» Aufgabenstellung
A. Mit wem wird der Mond in der yogischen Philosophie laut dem Text über den Spiegel verbunden?
B. Ändere den Text über den Spiegel von „Der Begriff Spiegel“ bis „in Schwung hält.“ so, dass „ruhende“ an der Stelle von „passive“ steht.
C. Schreib den Text über den Spiegel weiter, wo er aufhört.

» Textausschnitt
Der Spiegel

 

Der Begriff Spiegel kommt vom lateinischen speculum/specere und bedeutet  

  • sehen
  • spähen 

Dieses Sehen im Spiegel des Lebens ermöglicht es, uns mit dem eigenen Abbild auseinander zu setzen. So wie der Mond das Licht der Sonne spiegelt, so spiegelt die Struktur des Spiegels unser Abbild wieder. Der Spiegel ist das passive Element. Er greift nicht in unseren Zustand ein, sondern gibt nur das wieder, was bereits vorhanden ist. Dabei hält der Spiegel nichts fest. Der Mond reflektiert das Licht der Sonne. Scheint das Licht nicht mehr auf den Mond, so ist er nicht zu sehen. In der yogischen Philosophie wird der Mond mit Shiva verbunden. Dieser schaut dem Tanz des Universums zu. Während die Shakti, der Sonnenaspekt, die Welt aktiv in Schwung hält.

 

In unserem Leben spielt der „Spiegel“ eine wichtige Rolle. Hier natürlich nicht nur im Bad, wo wir unter anderen unsere Wachheit und den Zustand der Gesichtshaut erkennen. Ohne einen Spiegel würden wir uns vielleicht gar nicht kennen/erkennen. Wir würden ohne eine spiegelnde Fläche niemals unser Aussehen erkennen. Ebenso braucht es im Leben einen „Spiegel“, indem wir unseren inneren seelisch-geistigen und emotionalen Zustand erkennen können. Würde sich eine Yogaübender jahrelang in eine ruhige Höhle setzen und meditieren, so würde er denken, dass Ruhe und Frieden bekommen hat. Geht er dann in die Welt hinaus, so kann er in der actionreichen und schnellen Außenwelt erkennen, wie weit seine innere Ruhe bereits gefestigt ist. Hier werden manche Suchende erschütternd getroffen. Auch menschliche Beziehungen an Arbeitsplatz, Freundeskreis oder Partnerschaft zeigt einem seht viel. Wie geht man mit Menschen um, wieviel Gespür hat man für den Zustand anderer Menschen – selbstverständlich auch zu Tieren, Pflanzen, usw. Das äußere Leben ist der Spiegel des Inneren. Hier können wir gut unseren inneren Zustand mit seinen positiven und negativen Seiten „begreifen“. Die energetische Innenwelt ist für viele Menschen nicht zu greifen, da sie sehr subtil ist. In der materiellen Außenwelt können wir anfangs besser begreifen und unsere inneren Probleme und Zustände verstehen. Aus yogischer Sichtweise sehen wir in unseren Leben auch unser Karma, das Gesetz von Ursache und Wirkung. Durch die Arbeit an sich selbst und das Entzünden des inneren Lichtes werden Lebensthemen sichtbar und deren Zusammenhänge deutlicher belichtet. So wie der Spiegel an der Wand immer alles reflektiert, was an Licht auf ihn trifft, so reflektiert das Leben immer unsere Taten. Hier ist jedoch das Problem, dass die „Reflexion“ nicht immer sofort sichtbar wird. Diese Zusammenhänge zu erkennen ist ein Teil des Yogaweges und anderer spiritueller Methoden. Hier kennen wir das Sprichwort 

  • so wie man in den Wald hineinruft, so schallt es wieder heraus.

» Bereitgestellte Daten
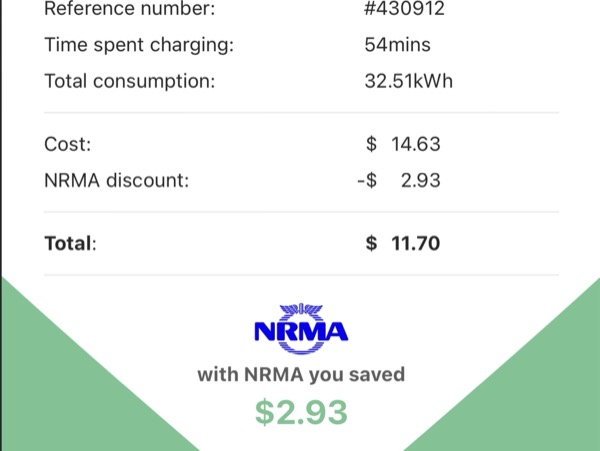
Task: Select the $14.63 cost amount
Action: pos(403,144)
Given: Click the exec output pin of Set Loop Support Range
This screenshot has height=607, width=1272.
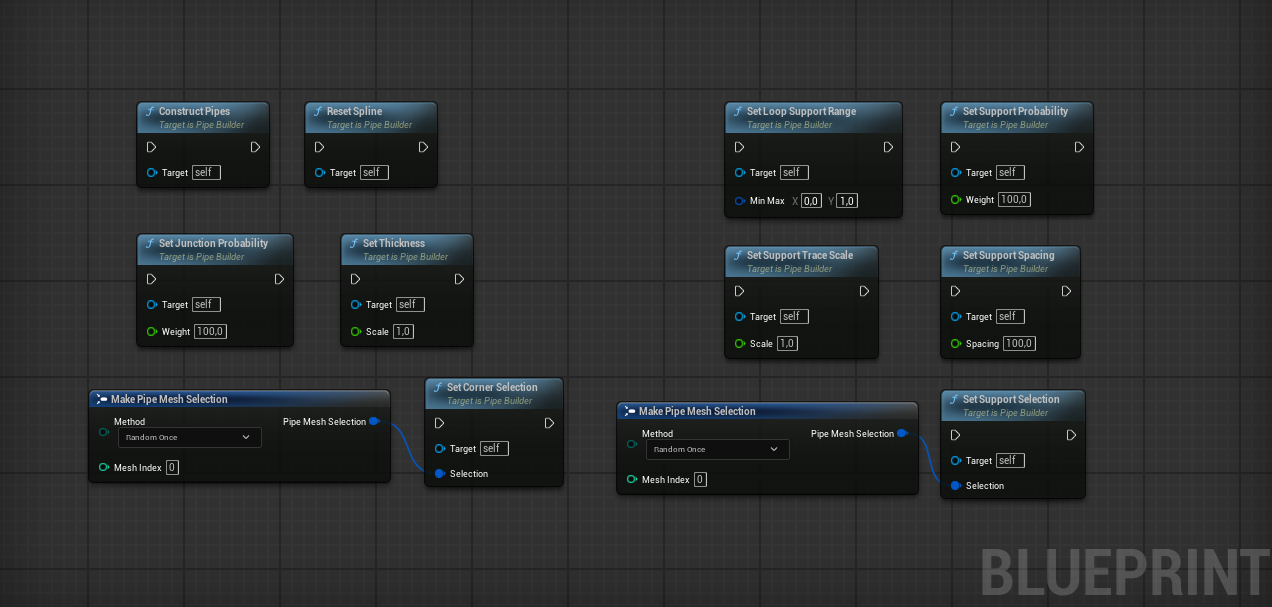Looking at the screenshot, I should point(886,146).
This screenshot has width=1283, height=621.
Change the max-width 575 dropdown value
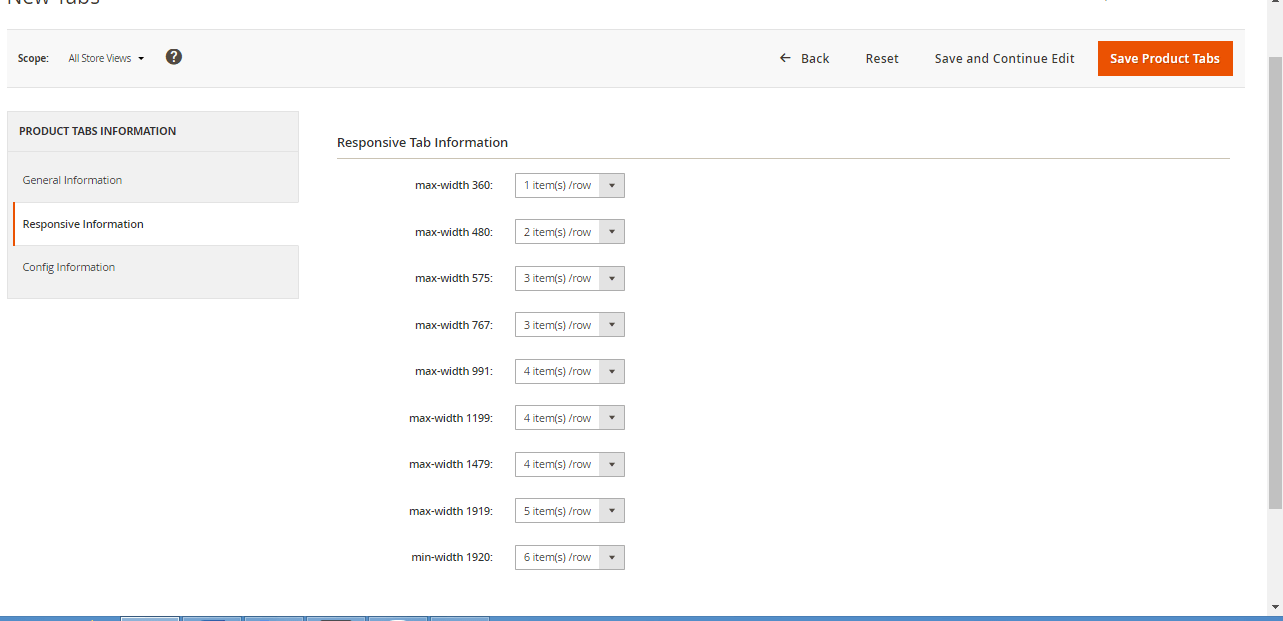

» Gelöste Aufgaben
A. Mit Shiva.

B.
Der Begriff Spiegel kommt vom lateinischen speculum/specere und bedeutet  

  • sehen
  • spähen 

Dieses Sehen im Spiegel des Lebens ermöglicht es, uns mit dem eigenen Abbild auseinander zu setzen. So wie der Mond das Licht der Sonne spiegelt, so spiegelt die Struktur des Spiegels unser Abbild wieder. Der Spiegel ist das ruhende Element. Er greift nicht in unseren Zustand ein, sondern gibt nur das wieder, was bereits vorhanden ist. Dabei hält der Spiegel nichts fest. Der Mond reflektiert das Licht der Sonne. Scheint das Licht nicht mehr auf den Mond, so ist er nicht zu sehen. In der yogischen Philosophie wird der Mond mit Shiva verbunden. Dieser schaut dem Tanz des Universums zu. Während die Shakti, der Sonnenaspekt, die Welt aktiv in Schwung hält.

C.
 

Alles, was im Leben geschieht, hat nur mit einem selbst zu tun. Verändere dein Inneres, dann verändert sich dein äußeres Leben. 

 

In der Naturheilkunde kennen wir auch verschiedene Spiegel. Die Haut wird oft als Spiegel der Seele bezeichnet. Hauterkrankungen zeige gerne psychische Ungleichgewichte. In der Traditionellen Chinesischen Medizin wird der Begriff Shen für die geistigen und mentalen Aspekte des Menschen verwendet. Shen spiegelt die Vitalität des Menschen wider. Gut erkennbar am Glanz der Augen. Leuchtende, glänzende und wache Augen sind ein Zeichen guter körperlicher und geistiger Vitalität.

 

„Der höchste Mensch gebraucht sein Herz wie einen Spiegel. Er geht den Dingen nicht nach und geht ihnen nicht entgegen; er spiegelt sie wider, aber hält sie nicht fest.“ (Zhuangzi)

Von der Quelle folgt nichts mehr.